# [提供された抜粋]

= = = =

2018.05.24
捕食者の匂いを感知し、本能的な恐怖を惹起する新たな匂いセンサーの発見 ~なぜ、マウスは捕食者の匂いを「学習」する必要がないのか~
Qinghua Liu教授および柳沢正史機構長/教授らが率いる国際的な研究グループは、フォワード・ジェネティクスにより、捕食者の匂いに対する恐怖行動が減弱したマウス家系Fearlessを発見し、その原因遺伝子変異がTrpa1遺伝子にあることを見つけ、さらにはその神経基盤を明らかにしました。
本能的な恐怖は、動物が危険を回避しその身を守るために必要不可欠な情動ですが、そのメカニズムは全くわかっていませんでした。しかし今回の研究から、体性感覚系の神経である三叉神経節のTRPA1タンパク質を発現している神経細胞が捕食者の匂いに対するセンサーとして働き、恐怖行動を引き起こしていることが明らかになりました。捕食者の匂いによる恐怖行動の誘発は嗅覚系を介していると考えられていたこれまでの概念を覆す発見です。
また、本研究で用いられたフォワード・ジェネティクスという手法は、従来、ヒトの生理や病気のメカニズムを明らかにするために有効なアプローチです。今回はマウスにおいて、捕食者による匂いに対して本能的な恐怖行動を引き起こす分子メカニズムについて明らかにしたことから、その他の本能的な行動を解き明かす上でも有効な戦略であると考えられます。
本研究の成果は、日本時間5月23日に Nature Communications 誌オンライン版で先行公開されました。

= = = =

# [課題の構成]
1. 抜粋について、次の問いに答えてください。
(a) 捕食者の匂いに対する恐怖行動が減弱したマウス家系は何と呼ばれていますか？
(b) 捕食者の匂いのセンサーとして働く、TRPA1タンパク質を発現している神経細胞はどこにありますか？
(c) 研究成果は日本時間の何月何日に、どの雑誌のオンライン版で公開されましたか？
2. 抜粋のうち、「また、本研究で用いられたフォ」を含む語句で始まり「な戦略であると考えられます。」で終わる部分を、一字も変えずにもう一度書き出してください。

# [演習データ]
= = = =

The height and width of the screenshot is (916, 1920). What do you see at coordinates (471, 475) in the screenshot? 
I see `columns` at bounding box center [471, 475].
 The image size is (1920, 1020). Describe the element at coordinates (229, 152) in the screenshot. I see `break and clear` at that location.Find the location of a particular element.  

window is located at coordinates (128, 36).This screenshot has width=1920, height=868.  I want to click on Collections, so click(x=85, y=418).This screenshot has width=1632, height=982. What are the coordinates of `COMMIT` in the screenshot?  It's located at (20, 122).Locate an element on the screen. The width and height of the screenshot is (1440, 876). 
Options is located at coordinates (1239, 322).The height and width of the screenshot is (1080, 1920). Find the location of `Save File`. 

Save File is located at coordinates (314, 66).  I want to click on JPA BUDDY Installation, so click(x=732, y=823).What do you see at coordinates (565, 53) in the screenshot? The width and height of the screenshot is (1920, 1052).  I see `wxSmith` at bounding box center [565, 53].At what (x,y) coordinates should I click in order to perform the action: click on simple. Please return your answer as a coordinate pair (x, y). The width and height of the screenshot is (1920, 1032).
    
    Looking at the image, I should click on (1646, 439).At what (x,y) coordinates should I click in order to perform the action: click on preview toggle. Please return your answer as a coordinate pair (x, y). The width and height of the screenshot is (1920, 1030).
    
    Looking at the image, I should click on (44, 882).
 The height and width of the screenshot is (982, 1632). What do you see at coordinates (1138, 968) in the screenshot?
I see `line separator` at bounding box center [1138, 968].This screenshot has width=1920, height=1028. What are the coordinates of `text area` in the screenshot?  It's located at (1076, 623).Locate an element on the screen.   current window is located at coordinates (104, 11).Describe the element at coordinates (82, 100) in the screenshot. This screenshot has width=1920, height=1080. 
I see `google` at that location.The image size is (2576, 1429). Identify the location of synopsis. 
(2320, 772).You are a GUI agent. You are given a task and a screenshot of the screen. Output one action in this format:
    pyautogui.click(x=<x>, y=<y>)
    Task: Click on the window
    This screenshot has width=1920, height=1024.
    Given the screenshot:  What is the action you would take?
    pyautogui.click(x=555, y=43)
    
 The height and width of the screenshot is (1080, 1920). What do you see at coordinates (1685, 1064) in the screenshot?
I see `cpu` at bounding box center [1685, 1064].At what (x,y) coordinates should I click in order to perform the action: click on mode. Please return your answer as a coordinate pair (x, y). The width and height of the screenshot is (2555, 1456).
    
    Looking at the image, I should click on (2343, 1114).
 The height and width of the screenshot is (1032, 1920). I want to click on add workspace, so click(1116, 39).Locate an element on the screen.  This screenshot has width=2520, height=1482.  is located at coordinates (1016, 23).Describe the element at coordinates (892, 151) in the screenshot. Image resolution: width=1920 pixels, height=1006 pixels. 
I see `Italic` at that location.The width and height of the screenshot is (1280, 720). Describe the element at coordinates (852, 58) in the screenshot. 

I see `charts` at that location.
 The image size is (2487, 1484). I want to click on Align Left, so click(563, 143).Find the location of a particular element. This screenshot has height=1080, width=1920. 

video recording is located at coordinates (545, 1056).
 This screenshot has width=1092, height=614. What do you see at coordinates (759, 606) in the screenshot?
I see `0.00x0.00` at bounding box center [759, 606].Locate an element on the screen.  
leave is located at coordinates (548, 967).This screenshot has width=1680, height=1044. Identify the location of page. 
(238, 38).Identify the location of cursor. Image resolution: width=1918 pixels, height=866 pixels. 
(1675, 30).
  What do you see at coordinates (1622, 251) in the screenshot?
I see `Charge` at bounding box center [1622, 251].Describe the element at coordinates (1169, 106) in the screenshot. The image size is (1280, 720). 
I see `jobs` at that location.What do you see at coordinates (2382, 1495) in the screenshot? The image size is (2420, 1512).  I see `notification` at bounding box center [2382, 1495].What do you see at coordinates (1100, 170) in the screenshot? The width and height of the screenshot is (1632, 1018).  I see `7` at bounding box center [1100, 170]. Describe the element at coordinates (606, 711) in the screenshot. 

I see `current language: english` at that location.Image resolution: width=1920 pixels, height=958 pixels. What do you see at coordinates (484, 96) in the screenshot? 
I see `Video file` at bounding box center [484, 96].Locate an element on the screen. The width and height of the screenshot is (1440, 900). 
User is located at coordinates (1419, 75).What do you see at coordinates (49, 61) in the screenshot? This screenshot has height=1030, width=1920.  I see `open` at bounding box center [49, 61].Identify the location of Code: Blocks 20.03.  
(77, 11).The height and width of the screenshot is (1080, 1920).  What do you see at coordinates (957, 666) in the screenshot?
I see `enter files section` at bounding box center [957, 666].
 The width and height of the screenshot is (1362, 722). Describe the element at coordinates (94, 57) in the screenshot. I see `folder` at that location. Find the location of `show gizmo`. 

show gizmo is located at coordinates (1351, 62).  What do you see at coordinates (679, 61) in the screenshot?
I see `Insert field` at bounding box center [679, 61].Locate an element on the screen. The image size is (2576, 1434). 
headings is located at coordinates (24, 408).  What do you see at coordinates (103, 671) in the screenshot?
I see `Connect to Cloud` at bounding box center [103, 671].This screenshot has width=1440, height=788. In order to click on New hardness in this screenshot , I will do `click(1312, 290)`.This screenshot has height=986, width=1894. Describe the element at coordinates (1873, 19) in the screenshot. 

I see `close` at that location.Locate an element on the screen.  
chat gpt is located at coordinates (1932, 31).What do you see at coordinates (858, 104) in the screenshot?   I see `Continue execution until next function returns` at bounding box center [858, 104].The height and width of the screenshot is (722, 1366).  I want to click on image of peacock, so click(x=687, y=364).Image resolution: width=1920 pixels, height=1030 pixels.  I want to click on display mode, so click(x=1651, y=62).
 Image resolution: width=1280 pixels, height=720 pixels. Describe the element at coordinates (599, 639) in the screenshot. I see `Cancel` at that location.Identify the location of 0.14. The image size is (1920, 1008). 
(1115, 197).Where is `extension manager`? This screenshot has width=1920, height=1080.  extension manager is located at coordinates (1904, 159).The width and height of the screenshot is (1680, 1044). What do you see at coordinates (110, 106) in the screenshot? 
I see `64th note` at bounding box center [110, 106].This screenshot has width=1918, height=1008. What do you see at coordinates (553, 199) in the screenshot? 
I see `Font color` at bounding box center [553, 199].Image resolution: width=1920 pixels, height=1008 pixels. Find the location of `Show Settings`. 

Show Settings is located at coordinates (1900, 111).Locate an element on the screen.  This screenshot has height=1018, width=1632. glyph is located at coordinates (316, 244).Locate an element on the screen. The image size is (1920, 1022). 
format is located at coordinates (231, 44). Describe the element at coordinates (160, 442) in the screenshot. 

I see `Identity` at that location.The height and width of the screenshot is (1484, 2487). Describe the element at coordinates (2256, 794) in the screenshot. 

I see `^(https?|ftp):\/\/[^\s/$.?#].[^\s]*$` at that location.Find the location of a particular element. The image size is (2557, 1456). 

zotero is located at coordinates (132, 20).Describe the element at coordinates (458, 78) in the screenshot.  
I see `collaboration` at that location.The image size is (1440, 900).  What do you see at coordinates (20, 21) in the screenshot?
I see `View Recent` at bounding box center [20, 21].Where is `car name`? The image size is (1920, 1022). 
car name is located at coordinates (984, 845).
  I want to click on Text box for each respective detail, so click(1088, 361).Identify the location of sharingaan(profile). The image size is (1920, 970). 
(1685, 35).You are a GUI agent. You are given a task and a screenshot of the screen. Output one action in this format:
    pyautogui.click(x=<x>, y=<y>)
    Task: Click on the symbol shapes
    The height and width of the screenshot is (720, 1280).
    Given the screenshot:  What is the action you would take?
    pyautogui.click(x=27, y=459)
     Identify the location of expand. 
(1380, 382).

= = = =

# [出力一覧]
1.
(a) Fearless
(b) 三叉神経節
(c) 5月23日、Nature Communications 誌

2.
また、本研究で用いられたフォワード・ジェネティクスという手法は、従来、ヒトの生理や病気のメカニズムを明らかにするために有効なアプローチです。今回はマウスにおいて、捕食者による匂いに対して本能的な恐怖行動を引き起こす分子メカニズムについて明らかにしたことから、その他の本能的な行動を解き明かす上でも有効な戦略であると考えられます。